Laura needed help, but so did I in order to have a chance of survival. It is easy to talk about physical therapy, sharing exercises my PT gave me to help  ease my shoulder pain;  it is not so easy to talk about the strategies I’m using to keep my mental health in check.  People are afraid to listen as if I’m sharing a disgraceful weakness; in reality, I’m sharing my greatest strength.  Therapy is work.  It isn’t lying on a couch awash in tears and tissues waiting for the therapist to wave her magic wand leaving you renewed. It is painful AND healing, just like my PT.  I had to learn how to separate myself from Laura’s illness.
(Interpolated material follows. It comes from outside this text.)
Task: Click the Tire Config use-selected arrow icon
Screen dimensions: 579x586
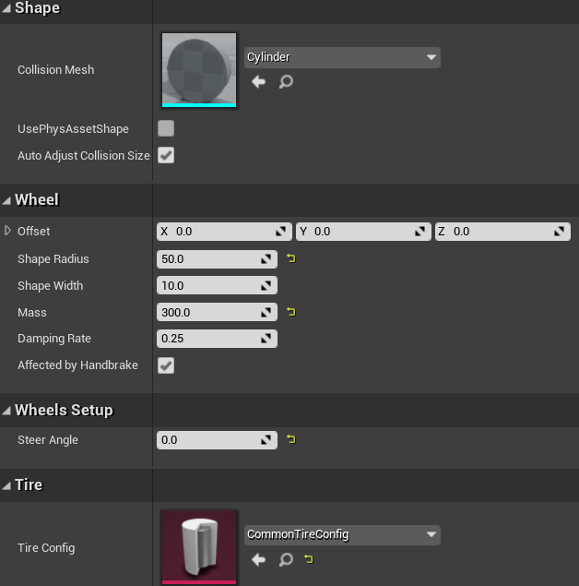Action: pyautogui.click(x=258, y=559)
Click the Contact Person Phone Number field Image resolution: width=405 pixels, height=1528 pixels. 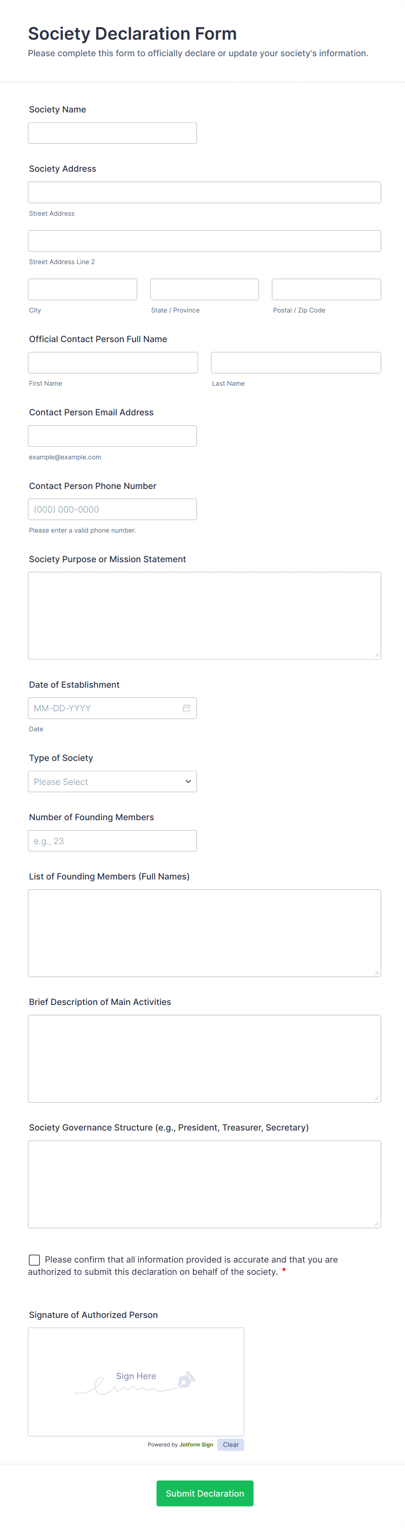coord(112,510)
Her life had become mine and that enmeshment was literally killing me.  I didn’t see it, nor did I see the bone spurs and floating debris in my shoulder.  I just  knew I hurt, and I needed help to heal. Now I have to learn to accept myself as worthy despite her death.


Finding the right therapist takes time and persistence. I’ve had my share of therapists who didn’t understand my level of trauma past or present making me feel like a pity-project or a freak. I had to keep trying to find a fit for me – an expert who would walk  beside me and not lord over. I needed someone capable of finding me and seeing me, Melinda, the person underneath the trauma. Now, I see a therapist who challenges me, laughs with me and cries with me. She can hear any words I have to say without making an “Oh my God” face, and she can redirect me ever so slightly with a gentle push. She doesn’t have all the answers, but she is willing to ponder all the questions with me. It is in those conversations and under that umbrella of safety that I heal and feel as if I didn’t fail Laura.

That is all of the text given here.